Myocardial work indices in 662 Olympic athletes were independent of sport discipline, though males had higher wasted work (91.5 vs. 79.7 mmHg%, p=0.0008) and lower efficiency than females.
Observational (n=662)
This study establishes sport-independent, sex-specific reference values and preliminary thresholds for myocardial work indices in elite athletes to aid in differentiating physiologic remodelling from early cardiomyopathy.
INTRODUCTION: Differentiating exercise-induced cardiac remodelling from early dilated cardiomyopathy remains challenging in athletes, as conventional echocardiographic parameters may overlap in cardiomyopathies and physiologic remodelling. Myocardial work indices (MWI) have been proposed as a promising tool to improve characterization of physiologic remodelling and eventually help in this distinction. However, reference values in athletic populations are currently lacking. OBJECTIVES: The aim of this study was to define sex-specific and sport-independent reference values for MWI in a large cohort of Olympic athletes. METHODS: 662 Olympic athletes (51.7% males, mean age 25.5±5.3 years) undergoing standardized pre-participation cardiovascular screening, including comprehensive transthoracic echocardiography with two-dimensional speckle-tracking. Global myocardial work index (GWI), constructive work (GCW), wasted work (GWW), and global work efficiency (GWE) were calculated using non-invasive LV pressure-strain loops. Athletes were categorized into power, skill, endurance, and mixed disciplines. Sex- and discipline-specific comparisons were performed, reference values were derived using the 2.5th-97.5th percentiles, and associations with age were explored. RESULTS: In the overall cohort, mean GWI was 1806.1±250 mmHg%, GCW 2188.9±282 mmHg%, GWW 85.8±42.4 mmHg%, and GWE 95.7±2.0%. GWI and GCW did not differ between males and females, whereas males showed higher GWW (91.5±45.7 vs. 79.7±37.7 mmHg%, p=0.0008) and slightly lower GWE (95.4±2.3 vs. 95.9±1.7%, p=0.0004). No significant differences in MWI were observed across sport disciplines. Segmental analysis revealed sex-related differences mainly in basal and mid-LV segments. Age showed only weak, clinically negligible associations with MWI. Proposed limit thresholds were 1346.7 mmHg% for GWI, 1656.1 mmHg% for GCW, GWW >206.8 mmHg% in males and >174 mmHg% in females, and GWE <91% in males and <92% in females. CONCLUSIONS: In Olympic athletes, myocardial work is largely independent of sport discipline and age, while sex-specific differences are driven by myocardial efficiency and wasted work. This study establishes sport-independent, sex-specific reference values and preliminary thresholds for MWI, observed in a large cohort of elite athletes, that may help in guiding diagnosis when evaluating doubtful cases of cardiac remodelling.
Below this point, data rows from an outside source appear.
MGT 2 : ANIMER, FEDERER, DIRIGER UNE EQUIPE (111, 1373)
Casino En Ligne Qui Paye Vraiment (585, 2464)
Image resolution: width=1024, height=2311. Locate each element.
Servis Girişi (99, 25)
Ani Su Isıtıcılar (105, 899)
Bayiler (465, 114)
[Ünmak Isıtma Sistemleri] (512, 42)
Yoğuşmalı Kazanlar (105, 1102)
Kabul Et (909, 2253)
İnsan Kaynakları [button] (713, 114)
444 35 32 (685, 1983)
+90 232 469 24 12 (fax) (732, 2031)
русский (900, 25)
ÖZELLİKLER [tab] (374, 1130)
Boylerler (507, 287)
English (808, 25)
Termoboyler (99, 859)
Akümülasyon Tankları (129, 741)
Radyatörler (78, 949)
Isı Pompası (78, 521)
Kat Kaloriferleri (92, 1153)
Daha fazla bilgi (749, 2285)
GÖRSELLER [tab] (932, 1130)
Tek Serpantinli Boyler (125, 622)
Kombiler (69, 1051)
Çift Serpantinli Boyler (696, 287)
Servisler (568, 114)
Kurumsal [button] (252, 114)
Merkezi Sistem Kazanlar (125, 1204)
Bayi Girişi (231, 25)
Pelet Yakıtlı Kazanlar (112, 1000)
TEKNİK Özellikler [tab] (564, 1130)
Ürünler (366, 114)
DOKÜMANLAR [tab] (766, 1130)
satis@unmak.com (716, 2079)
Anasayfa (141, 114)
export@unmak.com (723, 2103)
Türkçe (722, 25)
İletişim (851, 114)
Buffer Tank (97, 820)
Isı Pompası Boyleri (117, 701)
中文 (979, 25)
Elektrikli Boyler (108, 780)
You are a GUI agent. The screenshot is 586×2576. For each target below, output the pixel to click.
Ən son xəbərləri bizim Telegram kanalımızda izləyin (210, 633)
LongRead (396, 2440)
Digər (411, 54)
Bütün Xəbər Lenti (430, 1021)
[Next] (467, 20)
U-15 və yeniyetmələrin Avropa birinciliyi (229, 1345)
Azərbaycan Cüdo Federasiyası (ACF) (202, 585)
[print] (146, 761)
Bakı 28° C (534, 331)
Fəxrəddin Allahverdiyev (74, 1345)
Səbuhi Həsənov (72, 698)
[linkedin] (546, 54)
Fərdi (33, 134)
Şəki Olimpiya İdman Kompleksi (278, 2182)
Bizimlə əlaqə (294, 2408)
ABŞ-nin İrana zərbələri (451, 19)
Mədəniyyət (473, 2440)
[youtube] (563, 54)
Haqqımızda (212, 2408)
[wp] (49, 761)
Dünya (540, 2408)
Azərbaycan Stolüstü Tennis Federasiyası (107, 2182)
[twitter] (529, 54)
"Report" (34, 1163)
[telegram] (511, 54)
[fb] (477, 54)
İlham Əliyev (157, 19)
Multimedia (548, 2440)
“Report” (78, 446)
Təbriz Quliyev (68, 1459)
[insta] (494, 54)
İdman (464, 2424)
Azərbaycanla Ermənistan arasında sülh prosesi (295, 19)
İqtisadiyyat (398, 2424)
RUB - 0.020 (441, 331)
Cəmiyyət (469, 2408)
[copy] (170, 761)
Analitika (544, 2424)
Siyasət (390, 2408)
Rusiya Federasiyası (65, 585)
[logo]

Gioia et al. (Fri,) conducted a observational in Olympic athletes (n=662). Comprehensive transthoracic echocardiography with two-dimensional speckle-tracking vs. Males vs. Females and across sport disciplines was evaluated on Sex-specific and sport-independent reference values for myocardial work indices (GWI, GCW, GWW, GWE). Myocardial work indices in 662 Olympic athletes were independent of sport discipline, though males had higher wasted work (91.5 vs. 79.7 mmHg%, p=0.0008) and lower efficiency than females.